Consolidated net sales of $151.4 million in the fiscal 2002
third quarter increased by $15.2 million, or 11.2%, from $136.2
million in the fiscal 2001 third quarter.
The volume increase was driven by the Company's Engineered
Component segment. Aluminum components and global wheels sales
accounted for the increase related to volume over the prior
year-quarter. This volume increase offset the decline in the
Flow Control Products volume due to competitive market
pressures.
Price and product mix negatively affected sales in the fiscal
2002 third quarter compared with the third quarter of fiscal
2001. Flow Control Products continue to experience a decline in
price due to competitive market pressure and product mix. For
Engineered Components, there was a decrease in raw material
costs which was passed through by contract to the customer.
Consolidated sales also increased because Casting Technology
Company is now reported in the Company's consolidated figures;
whereas in the fiscal 2001 third quarter, CTC's activity was
accounted for by the equity method. If CTC were consolidated in
the prior year, sales would have increased by 4.8%.
By segment, Engineered Components sales increased by 17.7% and
Flow Control sales decreased by 4.9% compared with the third
quarter of fiscal 2001. If CTC were consolidated in the third
quarter of fiscal 2001, Engineered Components sales would have
increased by 8.5%.
For the first nine months of fiscal 2002, consolidated net sales
increased by 6.7% to $423.6 million compared with $397.1
million in the first nine months of fiscal 2001.

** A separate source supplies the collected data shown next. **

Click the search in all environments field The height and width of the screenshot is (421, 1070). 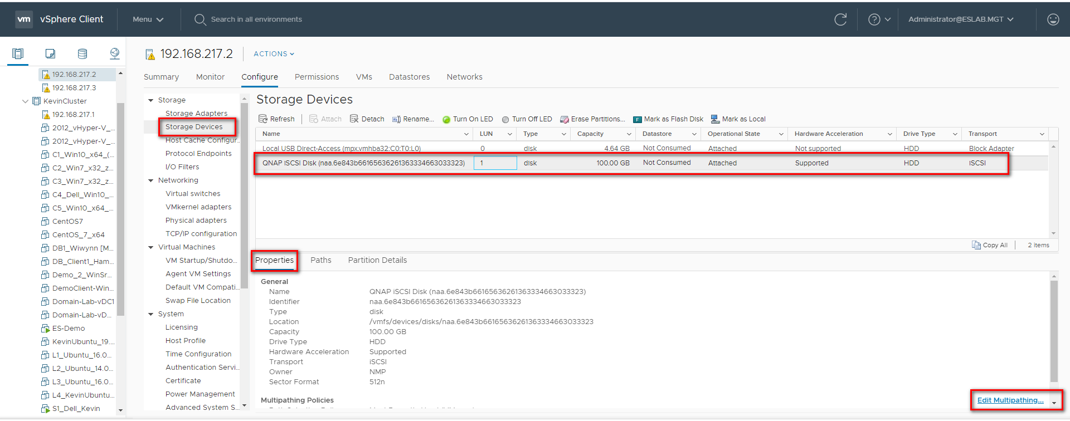[256, 19]
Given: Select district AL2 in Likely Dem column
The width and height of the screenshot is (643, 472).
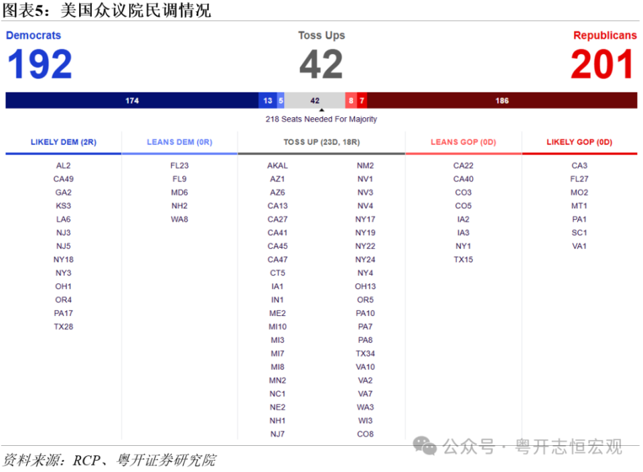Looking at the screenshot, I should click(63, 165).
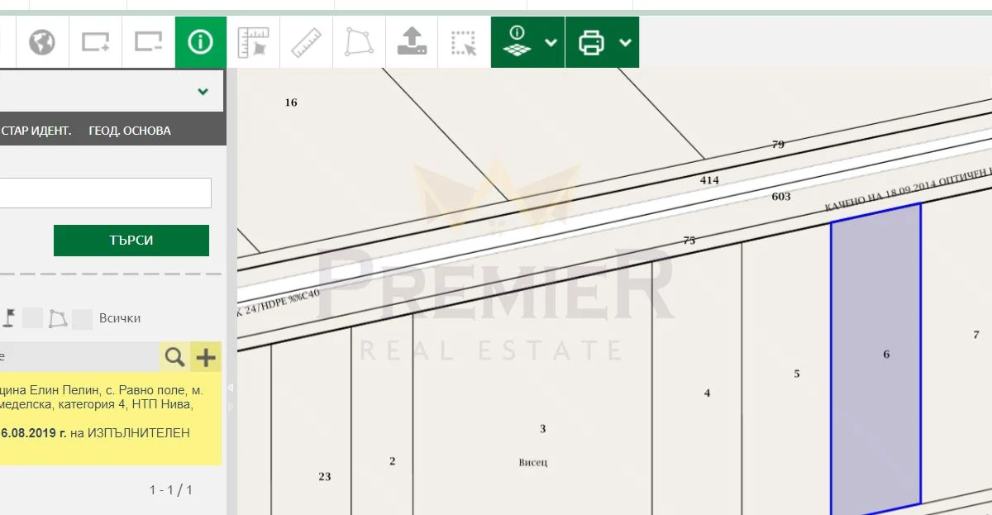Choose the rectangle selection cursor tool
The image size is (992, 515).
pyautogui.click(x=464, y=43)
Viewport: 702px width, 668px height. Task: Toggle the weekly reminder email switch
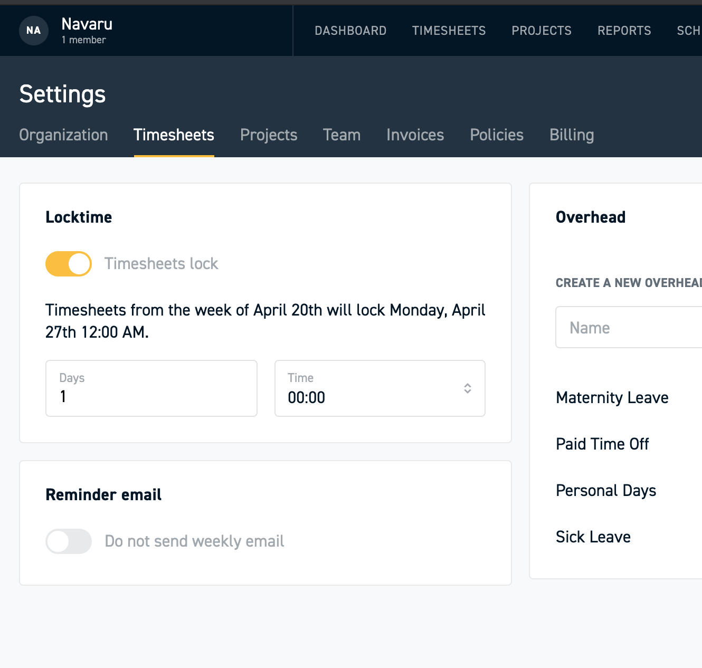pos(68,541)
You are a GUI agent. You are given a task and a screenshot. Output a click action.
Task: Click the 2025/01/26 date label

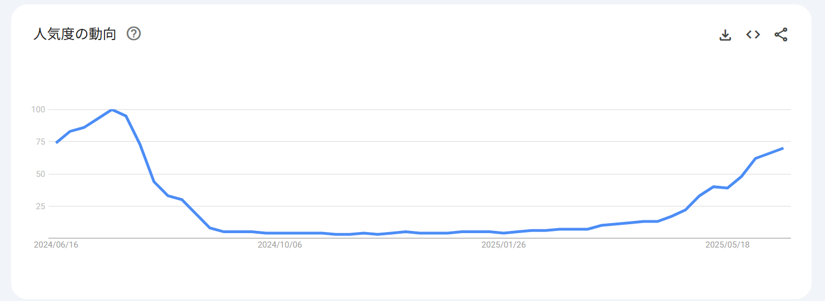(x=504, y=245)
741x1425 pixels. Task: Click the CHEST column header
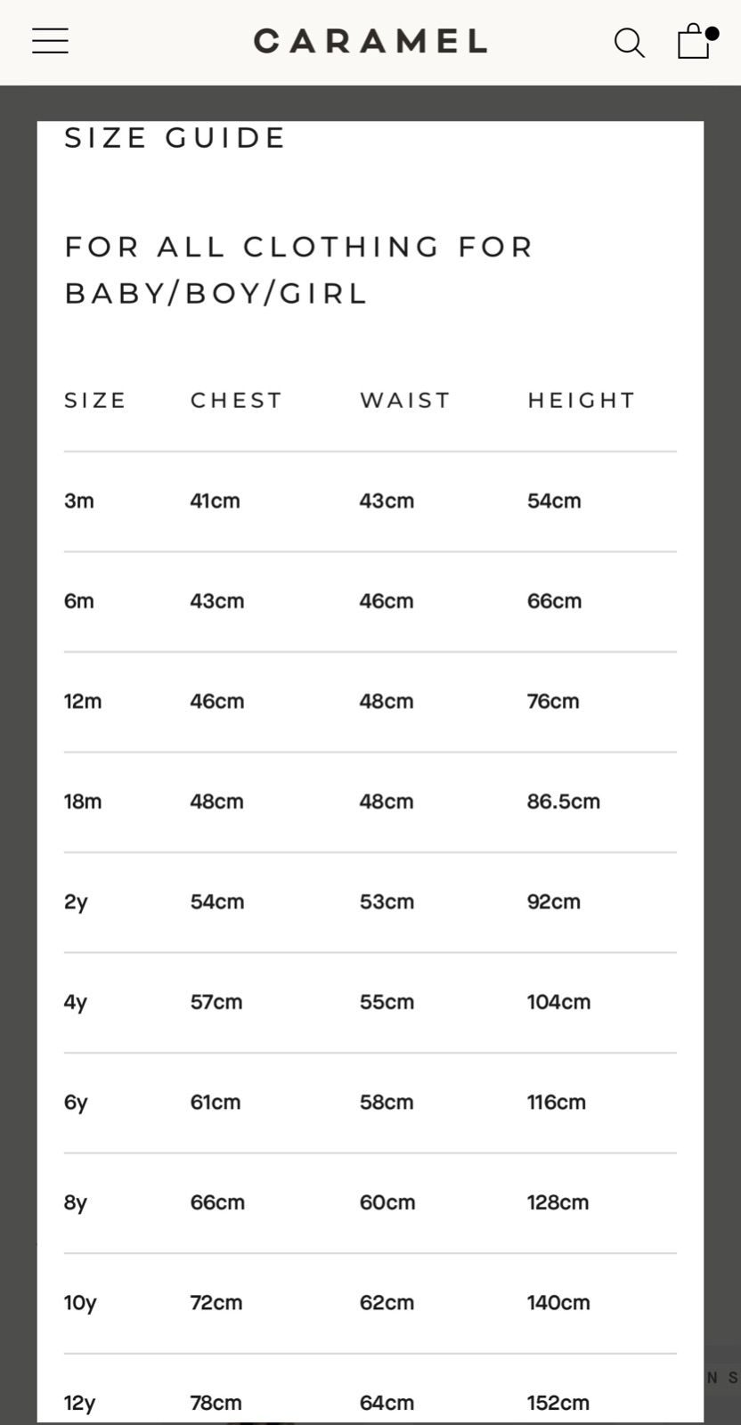pyautogui.click(x=236, y=401)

For the first nine months of fiscal 2002, overall volume, price,
and product mix increased over the same period a year ago. This
increase was reflective of higher and more profitable sales in
the Engineered Component segment. As stated above, CTC is now
reported in the Company's consolidated figures; whereas in the
first nine months of fiscal 2001, CTC's activity was accounted
for using the equity method.
By segment, Engineered Components sales increased by 13.3%
compared with the first nine months of fiscal 2001. If CTC were
consolidated in the first nine months of fiscal 2001, Engineered
Components sales would have increased by 3.6%. Flow Control
Products sales decreased by 9.7%. Flow Control Products volume
declined due to increased market competition and weakness in
commercial and industrial construction markets. A decline in
Flow Control Products sales due to pricing, primarily due to
lower copper prices and also to competitive market pressures,
was offset by improved volume and product mix in the Engineered
Components products.
Gross profit for the fiscal 2002 third quarter increased by 2.7
times to $16.3 million, or 10.8% of sales, compared with $6.1
million, or 4.5% of sales, for the same period a year ago. For
the first nine months of fiscal 2002, gross profit increased by
17.1% to $37.9 million, or 8.9% of sales, compared with $32.3
million, or 8.1% of sales, for the first nine months of fiscal
2001. Excluding unusual items recorded in fiscal 2001, gross
profit for the fiscal 2002 third quarter increased by 50.7%, or
$5.5 million, and gross profit for the first nine months of
fiscal 2002 increased by 2.2%, or $0.8 million, compared with
the same periods a year ago. The gross profit increase is due
to U.S. automotive sales of new aluminum components and wheel
products and improved manufacturing efficiency in the U.S.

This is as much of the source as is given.